Merck Sharp & Dohme’s type 2 diabetes drug Januvia (sitagliptin) has been extended for use within NHS Scotland as a dual and triple therapy option.

The Scottish Medicines Consortium has accepted the drug’s use to improve glycaemic control in combination with sulphonylurea when diet and exercise plus a maximal dose of sulphonylurea do not provide adequate glycaemic control and when metformin is inappropriate due to contraindications or intolerance. The drug is also accepted for use in combination with sulphonylurea and metformin when diet and exercise plus dual therapy with these agents do not provide adequate glycaemic control.

“The sitagliptin licence extension is positive news for physicians trying to tackle this progressive condition,” said Ian Campbell, Professor of Endocrinology at the Victoria Hospital Kirkcaldy in Fife.

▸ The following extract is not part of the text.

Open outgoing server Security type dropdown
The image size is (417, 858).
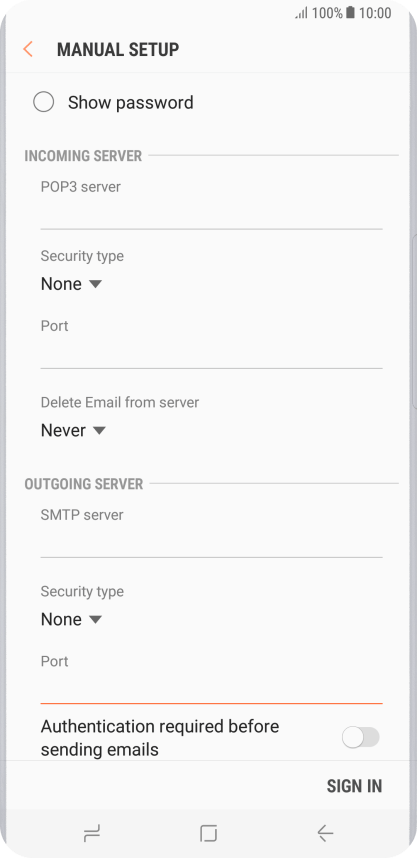pos(71,619)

Glucose control has been agreed by physicians to be a critical part of diabetes management but only approximately one in three patients have been shown to reach the desired target, emphasising the need for alternative therapies that can lower glucose levels.

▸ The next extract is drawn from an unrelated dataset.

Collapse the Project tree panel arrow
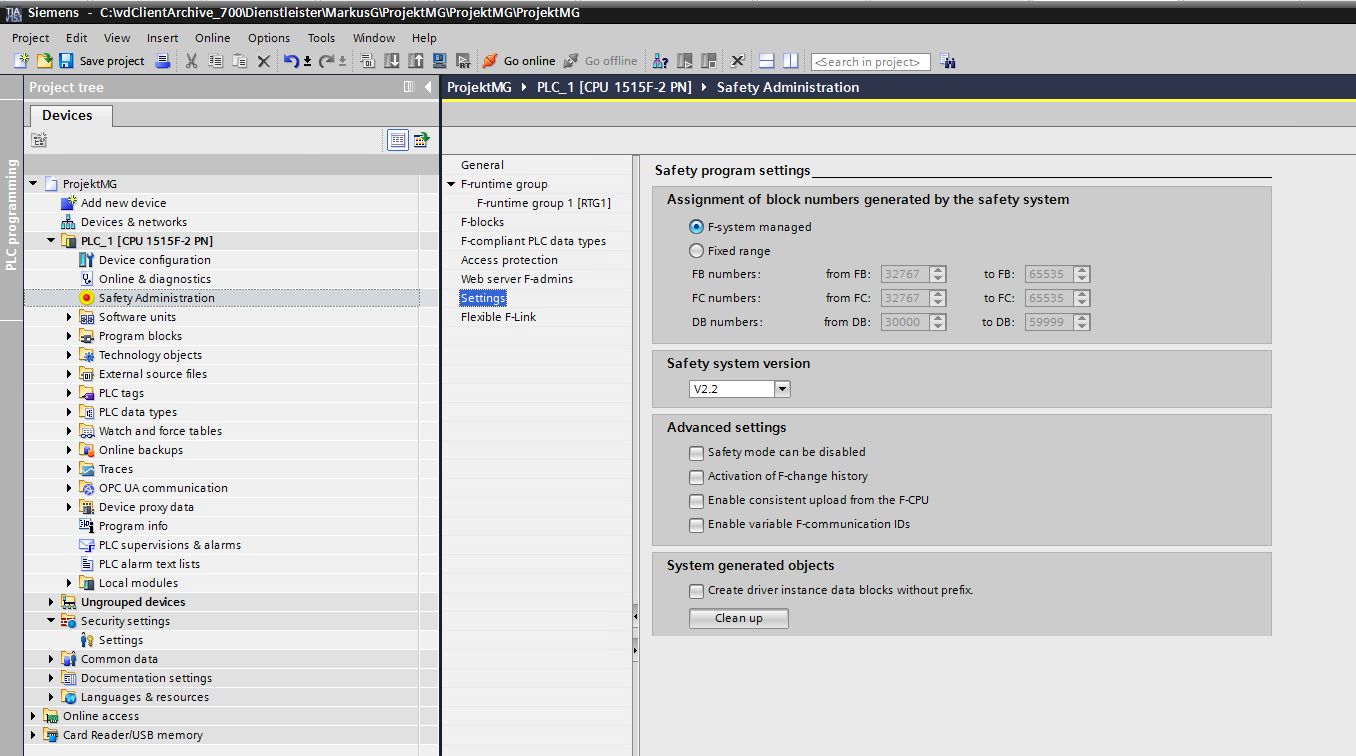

Studies have shown that Januvia, which was licensed in the UK in April last year, can reduce blood glucose levels by as much as 0.9% when used as a triple therapy.

Last week, the National Institute for Health and Clinical Excellence published a draft document in regards to new agents in type 2 diabetes. According to the draft, the final guidance is expected to recognise the need for newer treatment options, including dipeptidyl peptidase-4 inhibitors, which is the class that Januvia falls into.